Question

I have a MySQL table:

CREATE TABLE documents (
    id INT NOT NULL AUTO_INCREMENT,
    language_code CHAR(2),
    tags CHAR(30),
    text TEXT,
    PRIMARY KEY (id)
);

I have 2 questions about Solr DIH:

1) The langauge_code field indicates what language the text field is in. And depending on the language, I want to index text to different Solr fields.

# pseudo code

if langauge_code == "en":
    index "text" to Solr field "text_en"
elif langauge_code == "fr":
    index "text" to Solr field "text_fr"
elif langauge_code == "zh":
    index "text" to Solr field "text_zh"
...

Can DIH handle a usecase like this? How do I configure it to do so?

2) The tags field needs to be indexed into a Solr multiValued field. Multiple values are stored in a string, separated by a comma. For example, if tags contains the string "blue, green, yellow" then I want to index the 3 values "blue", "green", "yellow" into a Solr multiValued field.

How do I do that with DIH?

Thanks.

Was it helpful?

Solution

First your schema needs to allow it with something like this:

<dynamicField name="text_*" type="string" indexed="true" stored="true" />

Then in your DIH config something like this:

<entity name="document" dataSource="ds1" transformer="script:ftextLang" query="SELECT * FROM documents" />

With the script being defined just below the datasource:

<script><![CDATA[
  function ftextLang(row){
     var name = row.get('language_code');
     var value = row.get('text');
     row.put('text_'+name, value); return row;
  }
]]></script>

OTHER TIPS

I'm sorry I don't have a direct answer about your DIH question, though it'd be interesting to know.

I did notice your 2 letter language code and suggest a 5 letter slot. Some languages have dialect differences that are non trivial. For example, Simplified Chinese vs. Traditional Chinese.
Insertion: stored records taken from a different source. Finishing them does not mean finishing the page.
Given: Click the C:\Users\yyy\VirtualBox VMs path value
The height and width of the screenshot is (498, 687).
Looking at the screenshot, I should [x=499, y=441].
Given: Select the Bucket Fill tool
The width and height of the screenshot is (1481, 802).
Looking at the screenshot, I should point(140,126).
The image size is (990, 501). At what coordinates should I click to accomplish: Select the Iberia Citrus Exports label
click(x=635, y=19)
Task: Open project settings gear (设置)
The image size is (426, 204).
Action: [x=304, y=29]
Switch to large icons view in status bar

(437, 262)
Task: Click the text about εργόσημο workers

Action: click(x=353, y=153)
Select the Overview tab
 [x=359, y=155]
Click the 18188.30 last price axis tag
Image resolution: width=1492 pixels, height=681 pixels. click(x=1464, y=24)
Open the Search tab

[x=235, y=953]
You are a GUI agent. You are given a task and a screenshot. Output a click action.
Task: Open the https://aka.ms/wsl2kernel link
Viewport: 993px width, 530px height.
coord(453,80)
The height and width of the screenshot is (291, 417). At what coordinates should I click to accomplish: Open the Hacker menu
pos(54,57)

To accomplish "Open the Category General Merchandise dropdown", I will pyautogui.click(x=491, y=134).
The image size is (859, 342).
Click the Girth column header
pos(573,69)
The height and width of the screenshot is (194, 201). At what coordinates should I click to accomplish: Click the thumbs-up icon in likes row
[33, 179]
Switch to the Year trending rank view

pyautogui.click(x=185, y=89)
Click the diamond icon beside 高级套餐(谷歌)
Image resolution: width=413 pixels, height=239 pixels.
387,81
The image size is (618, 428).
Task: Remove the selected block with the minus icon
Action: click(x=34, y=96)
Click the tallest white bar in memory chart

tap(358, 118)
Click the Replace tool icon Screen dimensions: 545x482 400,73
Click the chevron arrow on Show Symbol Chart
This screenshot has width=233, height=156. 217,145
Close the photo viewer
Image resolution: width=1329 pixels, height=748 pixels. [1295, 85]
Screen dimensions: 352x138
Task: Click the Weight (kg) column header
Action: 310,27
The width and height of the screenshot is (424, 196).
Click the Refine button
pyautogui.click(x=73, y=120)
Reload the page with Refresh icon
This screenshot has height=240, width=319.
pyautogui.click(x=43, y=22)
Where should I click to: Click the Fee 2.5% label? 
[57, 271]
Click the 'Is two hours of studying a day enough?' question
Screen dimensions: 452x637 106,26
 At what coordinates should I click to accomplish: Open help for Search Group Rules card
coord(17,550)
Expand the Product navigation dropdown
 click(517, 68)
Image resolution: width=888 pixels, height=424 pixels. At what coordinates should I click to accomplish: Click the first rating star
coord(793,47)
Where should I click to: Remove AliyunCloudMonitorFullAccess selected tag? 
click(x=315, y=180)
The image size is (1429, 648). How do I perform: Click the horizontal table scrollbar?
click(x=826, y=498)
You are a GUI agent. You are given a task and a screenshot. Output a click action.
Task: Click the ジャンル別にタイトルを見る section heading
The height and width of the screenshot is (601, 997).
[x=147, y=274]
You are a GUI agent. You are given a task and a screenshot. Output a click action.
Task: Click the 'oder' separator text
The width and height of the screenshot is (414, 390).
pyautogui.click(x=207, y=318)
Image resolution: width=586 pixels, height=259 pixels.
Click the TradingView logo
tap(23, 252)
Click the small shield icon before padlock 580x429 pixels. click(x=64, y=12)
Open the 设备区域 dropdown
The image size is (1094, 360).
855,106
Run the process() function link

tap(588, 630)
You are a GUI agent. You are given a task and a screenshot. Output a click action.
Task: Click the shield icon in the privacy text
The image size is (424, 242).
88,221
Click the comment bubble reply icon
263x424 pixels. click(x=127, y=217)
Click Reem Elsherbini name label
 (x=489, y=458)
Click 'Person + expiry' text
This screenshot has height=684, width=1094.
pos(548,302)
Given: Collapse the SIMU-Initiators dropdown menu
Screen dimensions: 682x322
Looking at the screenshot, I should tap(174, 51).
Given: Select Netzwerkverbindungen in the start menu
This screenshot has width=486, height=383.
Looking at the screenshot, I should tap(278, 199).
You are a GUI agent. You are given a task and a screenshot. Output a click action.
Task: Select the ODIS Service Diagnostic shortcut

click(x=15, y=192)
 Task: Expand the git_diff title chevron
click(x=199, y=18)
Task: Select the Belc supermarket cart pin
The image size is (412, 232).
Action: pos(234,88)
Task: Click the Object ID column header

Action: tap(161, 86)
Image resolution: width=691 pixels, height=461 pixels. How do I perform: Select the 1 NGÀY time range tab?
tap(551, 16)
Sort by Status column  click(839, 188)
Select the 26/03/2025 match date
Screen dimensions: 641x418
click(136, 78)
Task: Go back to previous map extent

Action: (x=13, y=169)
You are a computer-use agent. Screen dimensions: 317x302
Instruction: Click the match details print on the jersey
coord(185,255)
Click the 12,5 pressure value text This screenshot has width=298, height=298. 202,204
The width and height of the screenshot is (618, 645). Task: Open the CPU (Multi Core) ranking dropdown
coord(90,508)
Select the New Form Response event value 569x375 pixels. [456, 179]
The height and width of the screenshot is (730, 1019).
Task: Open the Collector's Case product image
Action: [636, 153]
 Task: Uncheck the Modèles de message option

For morphological analysis, the SmartCN filter can handle zh-cn, but not zh-tw, etc.

Portuguese and Spanish are also languages where we've been warned against mixing all dialects together, although the differences are less drastic, and both would still be searchable.

Of course you may have already known this, and just didn't add it to the question to keep it simple. It's just a subject very fresh on my mind.